PLoS ONE (Jan 2018)

On the rules of continuity and symmetry for the data quality of street networks.

  • Xiang Zhang,
  • Weijun Yin,
  • Shouqian Huang,
  • Jianwei Yu,
  • Zhongheng Wu,
  • Tinghua Ai

DOI
https://doi.org/10.1371/journal.pone.0200334
Journal volume & issue
Vol. 13, no. 7
p. e0200334

Abstract

Read online

Knowledge or rule-based approaches are needed for quality assessment and assurance in professional or crowdsourced geographic data. Nevertheless, many types of geographic knowledge are statistical in nature and are therefore difficult to derive rules that are meaningful for this purpose. The rules of continuity and symmetry considered in this paper can be thought of as two concrete forms of the first law of geography, which may be used to formulate quality measures at the individual level without referring to ground truth.

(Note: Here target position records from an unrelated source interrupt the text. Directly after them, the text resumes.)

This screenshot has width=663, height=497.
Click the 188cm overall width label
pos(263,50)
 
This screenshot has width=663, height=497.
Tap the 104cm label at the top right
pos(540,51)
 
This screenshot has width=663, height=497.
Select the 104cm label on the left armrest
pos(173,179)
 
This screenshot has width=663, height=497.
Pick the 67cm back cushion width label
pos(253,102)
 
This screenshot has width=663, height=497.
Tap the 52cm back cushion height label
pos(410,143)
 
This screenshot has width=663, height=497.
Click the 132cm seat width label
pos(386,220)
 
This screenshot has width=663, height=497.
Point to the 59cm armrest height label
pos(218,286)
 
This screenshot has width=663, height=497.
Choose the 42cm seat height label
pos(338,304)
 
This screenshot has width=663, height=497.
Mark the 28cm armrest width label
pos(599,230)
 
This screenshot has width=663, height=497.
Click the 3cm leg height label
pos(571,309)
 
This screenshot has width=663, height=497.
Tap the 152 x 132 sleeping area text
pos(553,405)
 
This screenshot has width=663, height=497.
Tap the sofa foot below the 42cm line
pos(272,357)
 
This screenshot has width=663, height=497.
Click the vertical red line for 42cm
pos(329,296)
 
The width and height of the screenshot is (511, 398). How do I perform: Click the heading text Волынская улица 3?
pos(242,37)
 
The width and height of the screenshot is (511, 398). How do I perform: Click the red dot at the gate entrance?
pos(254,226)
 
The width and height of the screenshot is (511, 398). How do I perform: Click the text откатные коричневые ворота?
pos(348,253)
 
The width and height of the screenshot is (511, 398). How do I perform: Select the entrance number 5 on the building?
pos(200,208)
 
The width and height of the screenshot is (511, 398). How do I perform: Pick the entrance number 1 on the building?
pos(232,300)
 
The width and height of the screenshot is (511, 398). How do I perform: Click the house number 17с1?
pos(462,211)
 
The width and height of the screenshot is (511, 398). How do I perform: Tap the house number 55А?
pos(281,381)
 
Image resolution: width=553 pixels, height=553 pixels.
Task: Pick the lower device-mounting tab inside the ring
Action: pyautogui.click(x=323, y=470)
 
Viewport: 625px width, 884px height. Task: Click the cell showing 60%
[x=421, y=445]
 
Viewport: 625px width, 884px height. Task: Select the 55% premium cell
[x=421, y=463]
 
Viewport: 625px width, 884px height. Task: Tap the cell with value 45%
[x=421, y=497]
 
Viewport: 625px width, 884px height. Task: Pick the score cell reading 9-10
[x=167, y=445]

It is not clear, however, how much the rules can be faithful. Hence, the main objective is to test if the rules are consistent with street network data over the world. Specifically, for the rule of continuity we identify natural streets that connect smoothly in a network, and measure the spatial order of information (e.g. names, highway level, speed, etc.) along the streets. The measure is based on spatial auto-correlation indicators adapted for one dimension. For the rule of symmetry, we device an algorithm that recognize parallel road pairs (e.g. dual carriageways), and examine to what extent attributes in the pairs are identical. The two rules are tested against 28 cities selected from OpenStreetMap data worldwide; two professional data sets are used to show more insights. We found that the rules are consistent with street networks from a wide range of cities of different characteristics, and also noted cases with varying degrees of agreement. As a side-effect, we discussed possible limitations of the autocorrelation indicators used, where cautions are needed when interpreting the results. In addition, we present techniques that performed the tests automatically, which can be applied to new data to further verify (or falsify) our findings, or extended as quality assurance tools to detect data items that do not satisfy the rules and to suggest possible corrections according to the rules.